- Silver Leaf Sunflower A digital illustration by Lachlan Herrick.
Philadelphia native Lachlan Herrick can't remember a time before she started making art. "I was very lucky to have been born to two artists," she says. "I have no idea when I first picked it up, I just always had some type of art utensil in my hand. And it was absolutely my choice; I've always thrived on it."
The self-described "visual storyteller with a penchant for mythology and all things mysterious" graduated just last year from Savannah College of Art and Design and had just returned to her home city when she got the news that she'd been commissioned to participate in the Hudson Valley Seed Company's 2020 Art Pack program.

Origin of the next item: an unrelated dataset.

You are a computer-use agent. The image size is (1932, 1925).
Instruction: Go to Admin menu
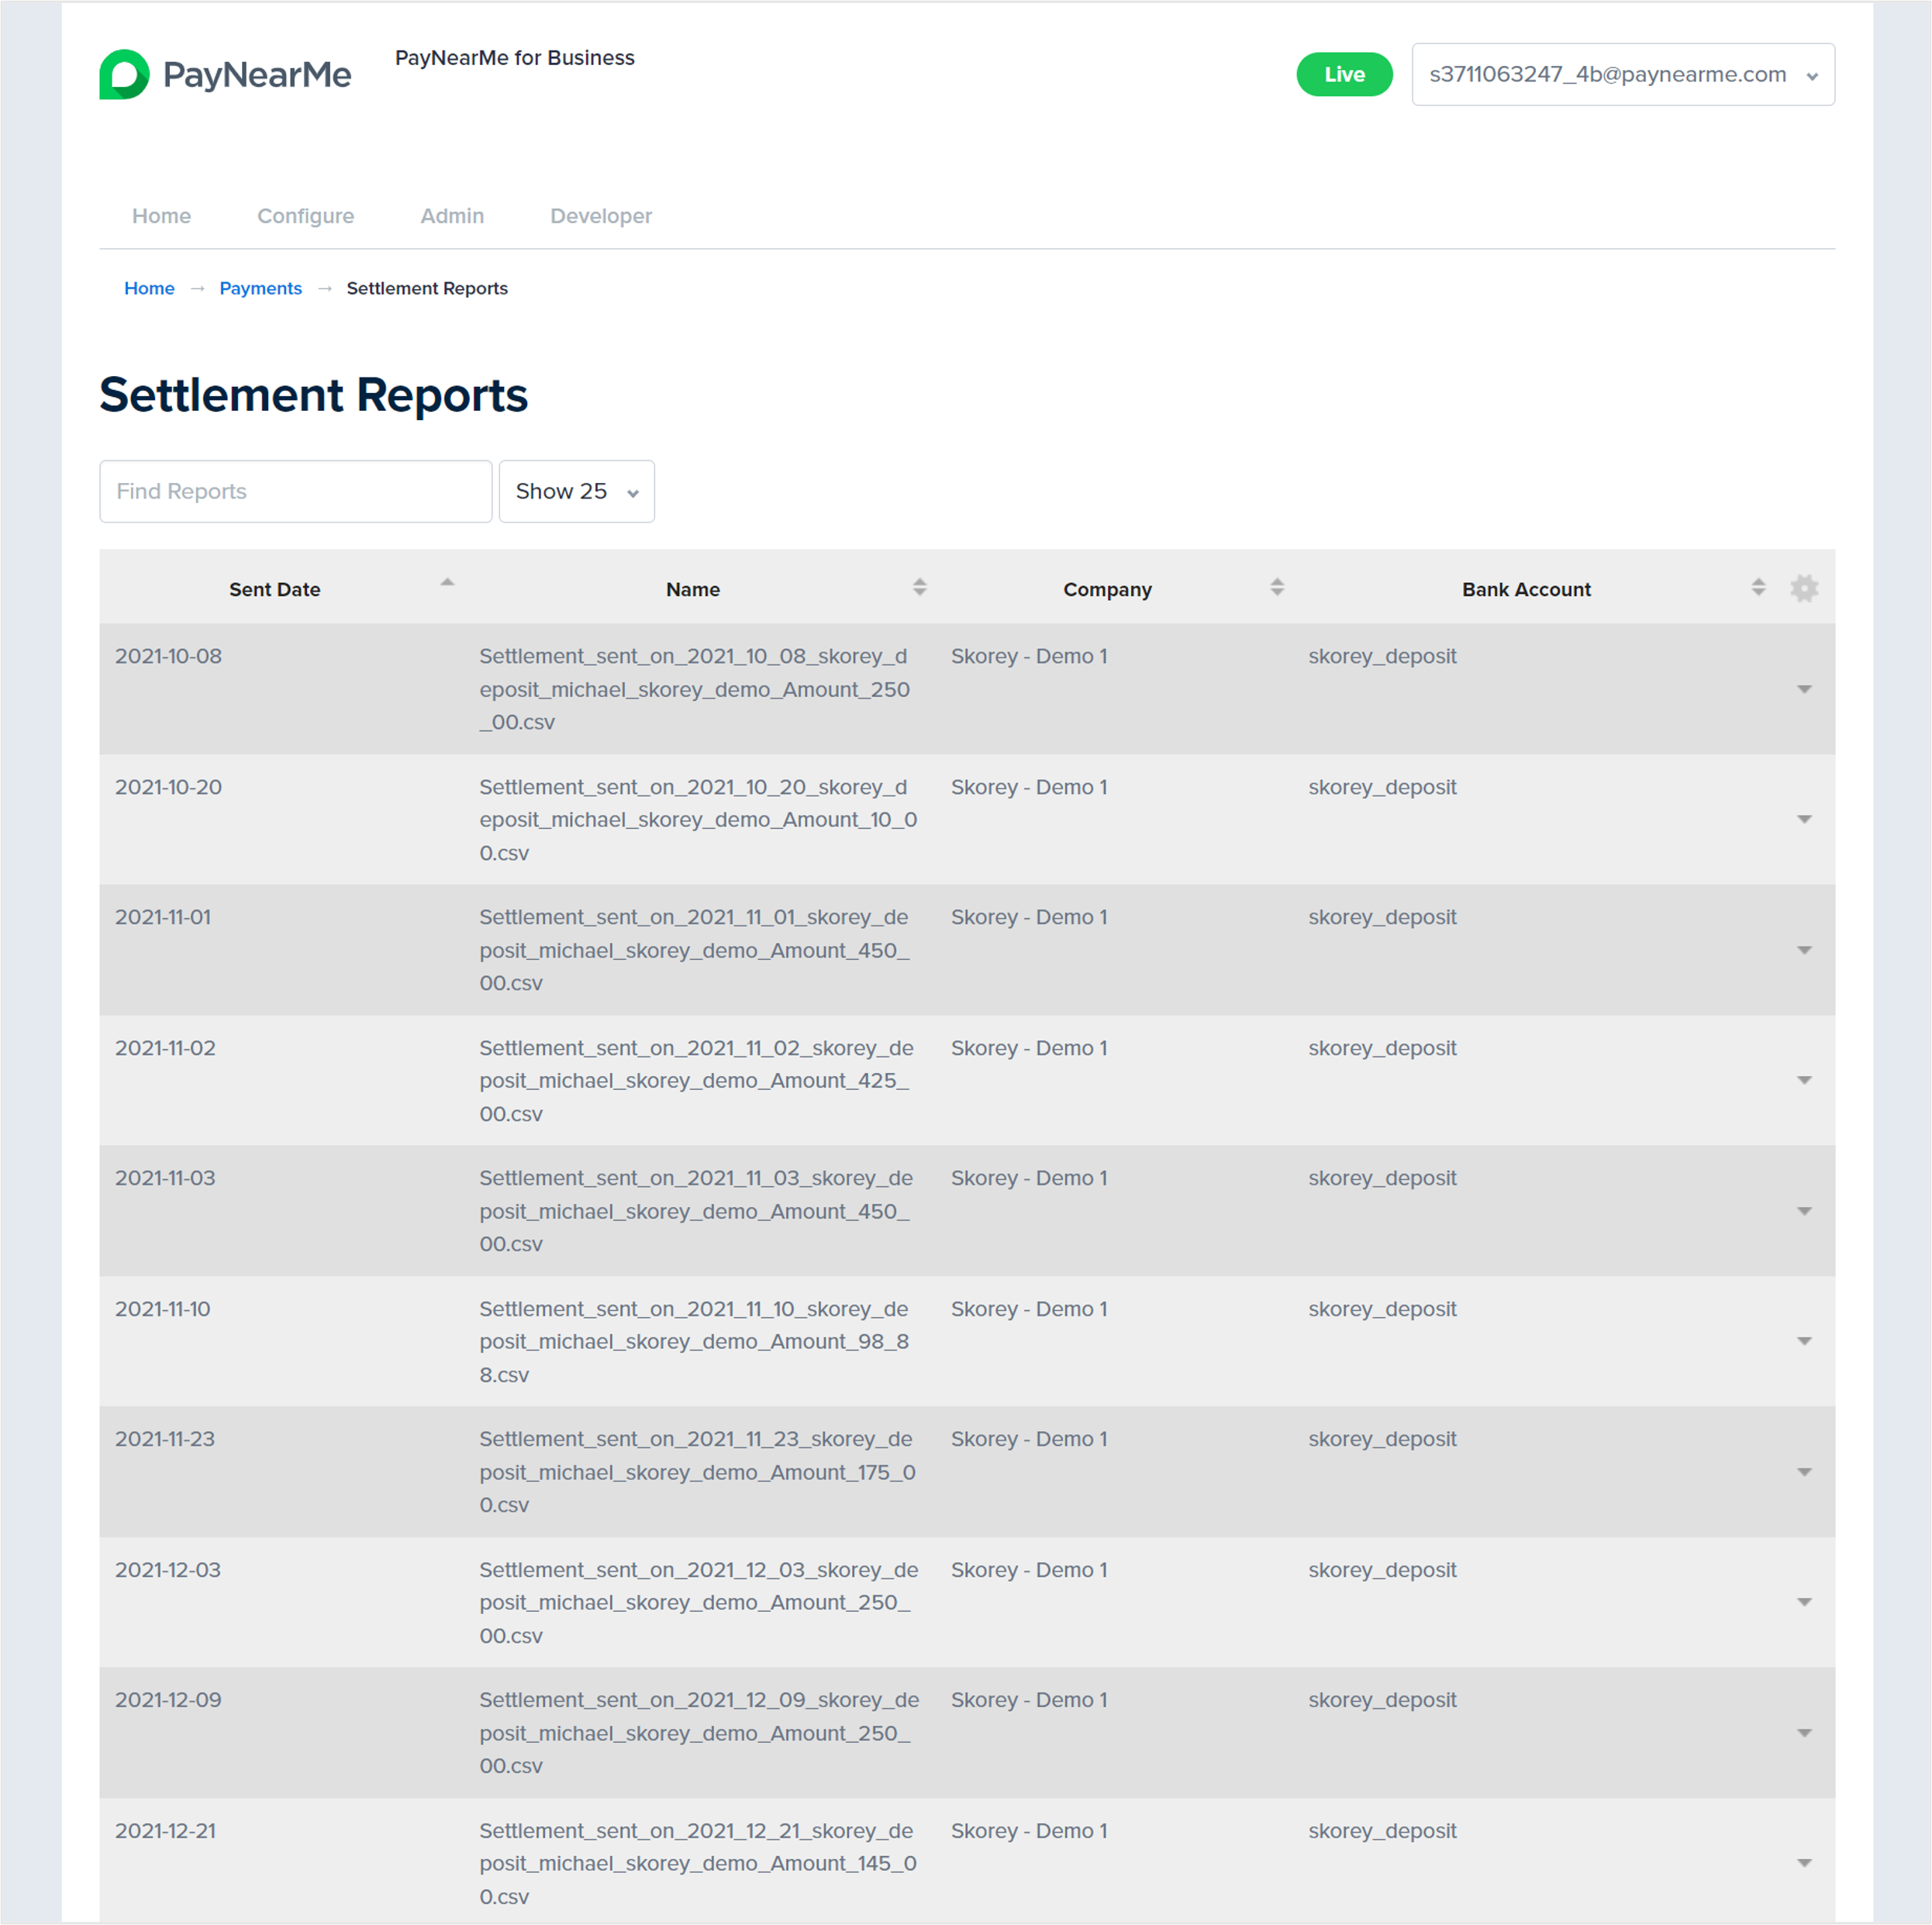click(x=451, y=216)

HVSC got its start in 2004 as an heirloom seed exchange program organized by Gardiner librarian Ken Greene that proved enormously popular and quickly became the center of a discourse around local food, community health, culture and history. In 2008, Greene and his partner Doug Muller took the seed library into cyberspace and the response was phenomenal, leading them to found the company in 2009 and invite 14 artists, all friends of theirs, to illustrate 14 seed packs. The company is now firmly established on a five-acre organic farm in Accord, and the Art Pack program puts out an open call each year inviting artists to tell the story of a seed variety.
Herrick, always intrigued by the plant kingdom, was a wannabe gardener when she'd first discovered the Hudson Valley Seed Company at a Philly garden expo." I immediately gravitated to those seed packs, that merging of art and gardening," she says. "As an illustrator, I was moved by the whole concept. I immediately knew I wanted to get involved. The first one I did was 'Clear Dawn Onion' for an heirloom show. I mean, even the names are so evocative. Clear Dawn Onion. Dragon Carrot. Little Gem Lettuce. You want to tell those stories. They're just too cute, they demand to be illustrated."
It wasn't the first time she'd been drawn to draw plants. In summer 2015, as a volunteer farmhand and English teacher in Ibaraki, Japan, she discovered a growing affinity. "That was really my first time living with a garden, and I felt compelled to draw all the plants," she says. "There were things we don't have back home. I was enamored with all of it. Drawing plants is so methodical and focused, so up close and personal."
Silver Leaf Sunflower, with its complementary tones evoking precious-metal colors in a living, organic context, gave Herrick the opportunity to play with light in a way she loves to do. "The guidance they offered was perfect," she says. "They said 'We see that you work with light as an aspect of emotion. We'd like to see the light on the leaves and flowers.' It was my choice to do it from behind—I love the bluish-purplish shadows. It's almost that golden-hour quality of light. When we see things at that peak beauty, we see what they really are."